• _TAREFAS E EXERCÍCIOS_
1. Responda às perguntas abaixo com base no texto sobre a Doutrina Espírita.
(a) Quais são os três elementos da tríplice estrutura da Doutrina Espírita?
(b) Em que se funda a Antropologia Espírita?
(c) O que é o sobrenatural, segundo o texto?
2. Atualize o trecho do texto sobre a Doutrina Espírita que começa em "Este livro restabelece" e termina em "constantemente este livro.", trocando "lei de adoração" por "lei do progresso".

• _TEXTO_

++++++

Este livro restabelece a unidade do conhecimento em Plano mais alto. Fé e Razão se harmonizam em suas páginas dando-nos a tríplice estrutura da Doutrina Espírita como Ciência, Filosofia e Religião. A Antropologia Espírita, que se funda na mediunidade, mostra-nos a evolução cultural a partir das religiões primitivas e a desenvolver-se através da Mitologia e da Mística como um processo natural regido pela lei de adoração. A dicotomia mítico-teológica que nos apresentava o mundo dividido entre o sobrenatural e o natural foi dialeticamente superada. A concepção espírita é monista. O sobrenatural é apenas o natural não conhecido, não explicado. As leis de Deus não são somente as leis morais, mas também as leis físicas, e aquelas não são mais do que a sequência evolutiva destas. “Tudo se encadeia no Universo” repete constantemente este livro.

++++++

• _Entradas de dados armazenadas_
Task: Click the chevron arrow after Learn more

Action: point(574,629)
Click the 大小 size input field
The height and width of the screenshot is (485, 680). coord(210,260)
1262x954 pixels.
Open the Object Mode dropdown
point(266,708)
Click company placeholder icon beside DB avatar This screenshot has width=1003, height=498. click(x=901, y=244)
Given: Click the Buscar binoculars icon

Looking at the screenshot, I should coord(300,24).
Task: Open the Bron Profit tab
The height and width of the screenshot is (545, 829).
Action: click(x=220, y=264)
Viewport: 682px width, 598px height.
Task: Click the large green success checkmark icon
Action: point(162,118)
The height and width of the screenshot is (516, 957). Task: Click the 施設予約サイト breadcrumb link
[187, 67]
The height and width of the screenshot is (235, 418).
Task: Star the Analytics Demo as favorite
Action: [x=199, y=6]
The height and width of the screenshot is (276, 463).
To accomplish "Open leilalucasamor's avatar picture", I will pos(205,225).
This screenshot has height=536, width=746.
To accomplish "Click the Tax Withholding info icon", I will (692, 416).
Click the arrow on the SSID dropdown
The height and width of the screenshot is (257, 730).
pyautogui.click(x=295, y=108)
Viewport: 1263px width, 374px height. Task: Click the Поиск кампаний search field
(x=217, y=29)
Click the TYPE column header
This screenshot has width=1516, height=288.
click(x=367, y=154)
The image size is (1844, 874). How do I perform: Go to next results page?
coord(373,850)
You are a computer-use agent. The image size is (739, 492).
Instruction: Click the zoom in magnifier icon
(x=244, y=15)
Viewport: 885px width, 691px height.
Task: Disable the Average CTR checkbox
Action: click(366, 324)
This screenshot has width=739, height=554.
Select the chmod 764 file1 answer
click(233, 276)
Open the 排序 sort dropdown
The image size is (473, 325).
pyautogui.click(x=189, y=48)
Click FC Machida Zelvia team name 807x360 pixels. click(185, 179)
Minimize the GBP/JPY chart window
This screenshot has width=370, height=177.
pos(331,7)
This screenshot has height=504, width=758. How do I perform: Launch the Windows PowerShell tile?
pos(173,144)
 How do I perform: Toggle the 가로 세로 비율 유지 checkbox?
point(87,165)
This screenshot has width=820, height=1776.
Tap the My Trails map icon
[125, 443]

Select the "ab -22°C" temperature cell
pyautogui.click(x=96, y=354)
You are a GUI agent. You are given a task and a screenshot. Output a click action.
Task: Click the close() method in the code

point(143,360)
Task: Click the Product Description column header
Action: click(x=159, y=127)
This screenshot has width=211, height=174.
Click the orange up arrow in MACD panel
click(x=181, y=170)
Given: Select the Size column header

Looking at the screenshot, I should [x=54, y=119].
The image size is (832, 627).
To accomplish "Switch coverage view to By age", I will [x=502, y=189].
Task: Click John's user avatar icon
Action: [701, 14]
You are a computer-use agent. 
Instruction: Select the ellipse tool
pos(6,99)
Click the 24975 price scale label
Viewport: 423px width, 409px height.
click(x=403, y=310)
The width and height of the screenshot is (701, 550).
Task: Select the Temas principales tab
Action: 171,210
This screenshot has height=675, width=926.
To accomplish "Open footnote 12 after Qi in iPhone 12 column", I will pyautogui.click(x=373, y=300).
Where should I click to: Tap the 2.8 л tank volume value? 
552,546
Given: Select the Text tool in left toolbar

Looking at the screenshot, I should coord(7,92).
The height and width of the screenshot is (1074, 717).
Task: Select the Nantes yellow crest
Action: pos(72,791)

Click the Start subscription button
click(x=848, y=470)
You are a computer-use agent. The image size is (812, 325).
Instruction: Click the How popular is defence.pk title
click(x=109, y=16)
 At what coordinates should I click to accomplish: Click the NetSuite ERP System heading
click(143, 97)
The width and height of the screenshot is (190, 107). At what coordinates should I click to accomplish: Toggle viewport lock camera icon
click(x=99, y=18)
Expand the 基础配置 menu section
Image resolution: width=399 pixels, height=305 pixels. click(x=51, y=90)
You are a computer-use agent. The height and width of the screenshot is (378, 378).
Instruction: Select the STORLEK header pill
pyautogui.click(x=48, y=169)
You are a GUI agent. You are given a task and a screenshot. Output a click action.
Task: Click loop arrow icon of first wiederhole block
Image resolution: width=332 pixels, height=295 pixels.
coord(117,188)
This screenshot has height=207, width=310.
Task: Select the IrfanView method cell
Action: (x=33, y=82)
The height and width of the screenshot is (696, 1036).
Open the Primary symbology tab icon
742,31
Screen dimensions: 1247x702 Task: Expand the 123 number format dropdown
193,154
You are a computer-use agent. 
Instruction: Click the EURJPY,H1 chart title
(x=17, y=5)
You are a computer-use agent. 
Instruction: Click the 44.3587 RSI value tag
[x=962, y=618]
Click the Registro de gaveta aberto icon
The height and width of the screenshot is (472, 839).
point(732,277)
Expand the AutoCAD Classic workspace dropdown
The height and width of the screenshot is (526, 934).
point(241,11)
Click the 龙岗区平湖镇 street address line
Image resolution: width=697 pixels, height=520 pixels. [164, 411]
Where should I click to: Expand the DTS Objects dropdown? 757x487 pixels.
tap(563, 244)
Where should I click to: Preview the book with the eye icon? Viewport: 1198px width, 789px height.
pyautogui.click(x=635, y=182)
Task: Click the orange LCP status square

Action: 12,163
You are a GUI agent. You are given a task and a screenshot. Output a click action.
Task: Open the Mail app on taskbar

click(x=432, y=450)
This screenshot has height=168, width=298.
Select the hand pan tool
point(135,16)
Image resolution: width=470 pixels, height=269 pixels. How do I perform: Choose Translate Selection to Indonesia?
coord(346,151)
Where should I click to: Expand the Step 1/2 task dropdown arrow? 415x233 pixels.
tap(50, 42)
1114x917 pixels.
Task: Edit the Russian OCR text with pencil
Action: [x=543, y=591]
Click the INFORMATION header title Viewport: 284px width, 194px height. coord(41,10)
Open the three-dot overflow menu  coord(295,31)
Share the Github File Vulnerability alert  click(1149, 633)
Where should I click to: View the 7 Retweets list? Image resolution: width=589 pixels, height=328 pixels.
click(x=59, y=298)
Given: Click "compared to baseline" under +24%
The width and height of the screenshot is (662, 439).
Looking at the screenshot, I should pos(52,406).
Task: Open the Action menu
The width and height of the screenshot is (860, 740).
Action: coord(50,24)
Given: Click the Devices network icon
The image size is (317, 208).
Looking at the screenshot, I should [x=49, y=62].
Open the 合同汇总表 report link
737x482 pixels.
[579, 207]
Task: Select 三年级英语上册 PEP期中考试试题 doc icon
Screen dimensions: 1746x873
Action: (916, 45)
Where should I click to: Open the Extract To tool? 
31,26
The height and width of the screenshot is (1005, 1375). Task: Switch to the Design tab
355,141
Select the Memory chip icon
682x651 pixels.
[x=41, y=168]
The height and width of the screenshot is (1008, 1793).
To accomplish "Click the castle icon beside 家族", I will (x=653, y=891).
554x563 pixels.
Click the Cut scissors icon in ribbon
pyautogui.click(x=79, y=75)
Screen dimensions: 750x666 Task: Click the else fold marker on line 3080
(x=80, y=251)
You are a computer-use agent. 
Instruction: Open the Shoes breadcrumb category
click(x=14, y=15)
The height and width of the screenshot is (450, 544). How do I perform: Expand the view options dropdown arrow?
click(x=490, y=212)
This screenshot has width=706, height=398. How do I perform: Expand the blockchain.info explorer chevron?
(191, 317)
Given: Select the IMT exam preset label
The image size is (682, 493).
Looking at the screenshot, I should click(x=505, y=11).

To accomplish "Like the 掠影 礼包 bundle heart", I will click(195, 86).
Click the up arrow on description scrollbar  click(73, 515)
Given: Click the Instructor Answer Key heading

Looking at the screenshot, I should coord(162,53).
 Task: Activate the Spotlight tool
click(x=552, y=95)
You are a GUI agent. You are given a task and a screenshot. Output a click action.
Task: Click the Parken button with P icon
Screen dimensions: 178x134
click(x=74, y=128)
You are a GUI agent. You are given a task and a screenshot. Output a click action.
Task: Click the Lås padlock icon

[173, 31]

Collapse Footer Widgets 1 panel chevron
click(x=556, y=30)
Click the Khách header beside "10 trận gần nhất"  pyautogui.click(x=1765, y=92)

++++++

• _RESPOSTAS POR TAREFA_
1.
(a) Ciência, Filosofia e Religião.
(b) Na mediunidade.
(c) Apenas o natural não conhecido, não explicado.

2.
Este livro restabelece a unidade do conhecimento em Plano mais alto. Fé e Razão se harmonizam em suas páginas dando-nos a tríplice estrutura da Doutrina Espírita como Ciência, Filosofia e Religião. A Antropologia Espírita, que se funda na mediunidade, mostra-nos a evolução cultural a partir das religiões primitivas e a desenvolver-se através da Mitologia e da Mística como um processo natural regido pela lei do progresso. A dicotomia mítico-teológica que nos apresentava o mundo dividido entre o sobrenatural e o natural foi dialeticamente superada. A concepção espírita é monista. O sobrenatural é apenas o natural não conhecido, não explicado. As leis de Deus não são somente as leis morais, mas também as leis físicas, e aquelas não são mais do que a sequência evolutiva destas. “Tudo se encadeia no Universo” repete constantemente este livro.